Robert Jacobsen wrote a nice piece of software for everyone with a Lionel set in their garage and released it under an open-source license. Fine and dandy. But after a company jacked his code and released it as a commercial product, Jacobsen understandably got a little pissed and sued. After God knows how many hearings and evidence filings involving model trains, the whole thing has ended up in federal appeals court, where it's unexpectedly turned into a potentially landmark ruling for open-source software licenses everywhere, keeping things like Linux and Wikipedia a bit more secure, for the moment. The lower court had claimed that Jacobsen's "Artistic License" (CC, dude!) was too broad to claim a copyright violation, which is more powerful than the breach of contract compliant the lower court judge did allow. But the feds have stepped in to call shenanigans, allowing for a dinky little license like the "Artistic" used for model train software to hold up in court as a copyright case, which bodes well for beefier GPL and Creative Commons licenses.
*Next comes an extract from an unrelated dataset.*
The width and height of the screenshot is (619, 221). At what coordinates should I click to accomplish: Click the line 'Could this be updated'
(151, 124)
The open source world has been starving for notable test cases, and it just may have found one here. [WSJ - photo by Brent and Marilyn]
@slibuntu: No, there *is* a difference. It all depends on the particular license.
The restrictions regarding use of open source code depends on the particular license. Some allow any usage, some allow commercial usage only if modifications to the code are given back to the community, some allow no commercial resale of any part of the code.
In the case of Apple, they are allowed to use the underlying open source code and *do* give back changes to the community. On top of that underlying FreeBSD (IIRC) open source software sits the bulk of OS X (which is not open source). There's no violation there.
You do NOT have to make all your code open source just because you use some open source code in your product. That's a bit of FUD that Microsoft spread a while back in hopes of getting businesses to avoid Linux.